Saturday, February 7, 2009

Setting Up Goal for Your SEO Strategy

One of the greatest failings of many SEO plans, like all technology plans, is the lack of a clearly defined goal. The goal for your SEO plan should be built around your business needs, and it’s not something every business requires. Most likely, the fundamental goal of your business, when you get down to the bottom of it, is to make money by selling a product or service.

If you have a larger business, say a web site that sells custom-made silk-flower arrangements, one way to increase your business (some estimate by more than 50 percent) is to invest time, money, and considerable effort into optimizing your site for search. Just don’t do it without a goal in mind. However, there may be nuances to even such a straightforward goal as this. And there are a whole host of other possible goals and sub-goals that your business is likely to have.

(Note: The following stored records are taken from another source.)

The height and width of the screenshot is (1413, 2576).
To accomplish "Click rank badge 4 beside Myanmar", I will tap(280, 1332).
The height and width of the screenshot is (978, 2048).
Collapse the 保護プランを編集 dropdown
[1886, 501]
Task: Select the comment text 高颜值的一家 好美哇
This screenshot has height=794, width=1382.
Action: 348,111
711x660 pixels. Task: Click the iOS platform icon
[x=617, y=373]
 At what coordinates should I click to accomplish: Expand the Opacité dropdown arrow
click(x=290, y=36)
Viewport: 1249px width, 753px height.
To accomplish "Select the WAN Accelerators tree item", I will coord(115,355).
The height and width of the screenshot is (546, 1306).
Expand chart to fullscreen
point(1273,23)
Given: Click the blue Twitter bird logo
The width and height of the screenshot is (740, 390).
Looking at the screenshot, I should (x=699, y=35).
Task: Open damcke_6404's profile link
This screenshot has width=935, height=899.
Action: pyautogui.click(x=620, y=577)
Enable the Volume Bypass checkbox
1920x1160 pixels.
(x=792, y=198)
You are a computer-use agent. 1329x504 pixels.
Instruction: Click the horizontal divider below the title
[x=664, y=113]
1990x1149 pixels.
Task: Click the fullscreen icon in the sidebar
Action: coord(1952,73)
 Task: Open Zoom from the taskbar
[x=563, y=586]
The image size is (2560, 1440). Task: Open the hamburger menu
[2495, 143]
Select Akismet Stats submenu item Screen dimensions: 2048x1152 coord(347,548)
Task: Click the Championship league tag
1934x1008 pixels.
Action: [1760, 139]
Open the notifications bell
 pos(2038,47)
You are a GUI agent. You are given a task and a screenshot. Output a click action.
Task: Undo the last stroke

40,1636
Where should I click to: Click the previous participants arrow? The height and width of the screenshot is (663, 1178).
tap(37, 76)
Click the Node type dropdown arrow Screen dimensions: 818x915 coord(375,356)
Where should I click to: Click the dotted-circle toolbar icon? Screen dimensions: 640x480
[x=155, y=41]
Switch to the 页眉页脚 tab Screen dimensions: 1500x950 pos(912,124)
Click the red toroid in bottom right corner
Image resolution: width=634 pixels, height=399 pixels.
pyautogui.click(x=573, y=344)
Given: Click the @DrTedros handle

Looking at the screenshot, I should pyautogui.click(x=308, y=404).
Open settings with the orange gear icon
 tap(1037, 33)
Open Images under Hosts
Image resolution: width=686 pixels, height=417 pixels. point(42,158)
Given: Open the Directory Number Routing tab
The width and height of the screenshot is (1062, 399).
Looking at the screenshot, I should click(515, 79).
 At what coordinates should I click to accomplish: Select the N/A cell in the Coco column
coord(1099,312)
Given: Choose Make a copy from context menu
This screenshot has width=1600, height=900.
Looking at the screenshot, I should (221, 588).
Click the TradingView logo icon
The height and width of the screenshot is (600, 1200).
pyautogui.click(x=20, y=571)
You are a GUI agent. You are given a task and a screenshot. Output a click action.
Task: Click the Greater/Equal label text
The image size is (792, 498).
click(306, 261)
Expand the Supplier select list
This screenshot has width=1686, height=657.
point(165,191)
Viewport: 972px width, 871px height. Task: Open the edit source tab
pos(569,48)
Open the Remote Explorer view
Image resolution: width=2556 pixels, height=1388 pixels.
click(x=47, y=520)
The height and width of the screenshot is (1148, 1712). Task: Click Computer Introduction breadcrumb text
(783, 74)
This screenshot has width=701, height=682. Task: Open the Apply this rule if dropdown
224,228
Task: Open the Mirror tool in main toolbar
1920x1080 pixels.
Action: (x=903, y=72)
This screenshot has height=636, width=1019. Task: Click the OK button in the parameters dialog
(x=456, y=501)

Perhaps yours is a large company with branding as an important long-term goal. Maybe your company wants to make money with certain products but is willing to take a loss in other areas. Maybe you are starting up with investor backing and do not need to turn a profit for years. Perhaps you are a nonprofit, with a goal to improve the world and inspire others to do the same. Whatever way you’re leaning, your business goals will affect your SEO campaign strategy.

In the case of a web site, one goal might be to increase the amount of traffic your web site receives. Another might be to increase your exposure to potential customers outside your geographic region. Those are both good reasons to implement an SEO plan. One other reason you might consider investing in SEO is to increase your revenues, which you can do by funneling site visitors through a sales transaction while they are visiting your web site. SEO can help with that, too. So before you even begin to put together an SEO plan, the first thing you need to do is determine what goal you want to achieve with that plan. Be sure it is a well-articulated and specifically defined goal, too. The more specific, the closer you will come to hitting it.

For example, a goal to “increase web site traffic” is far too broad. Of course you want to increase your web site traffic. That’s the overarching goal of any SEO plan. However, if you change that goal to “increase the number of visitors who complete a transaction of at least $25,” you are much more likely to implement the SEO that will indeed help you reach that goal.

Make sure the goal is specific and attainable. Otherwise, it’s very easy to become unfocused with your SEO efforts. In some cases, you can spend all your time chasing SEO and never accomplish anything. Search engines regularly change the criteria for ranking sites. They started doing this when internal, incoming, and external links became a factor in SEO. Suddenly, every webmaster was rushing to add as many additional links as possible, and often those links were completely unrelated to the site. There was a sudden and often meaningless rise in page links. It wasn’t long before the linking criteria had to be qualified with additional requirements.

In addition to well-focused goals, you should also consider how your SEO goals align with your business goals. Business goals should be the overall theme for everything you do with your web site, and if your SEO goals are not created with the intent of furthering those business goals, you’ll find the SEO goals ultimately fail. Be sure that any goal you set for optimizing your site for search is a goal that works well within the parameters that are set by your overall business goals.

Finally, remain flexible at all times. Get a goal, or even a set of goals. And hold tightly to them. Just don’t hold so tightly that the goals get in the way of performing great SEO activities. SEO goals and plans, like any others, must be flexible and must grow with your organization. For this reason, it’s always a good idea to review your SEO goals and plans periodically — at least every six months, and quarterly is much better.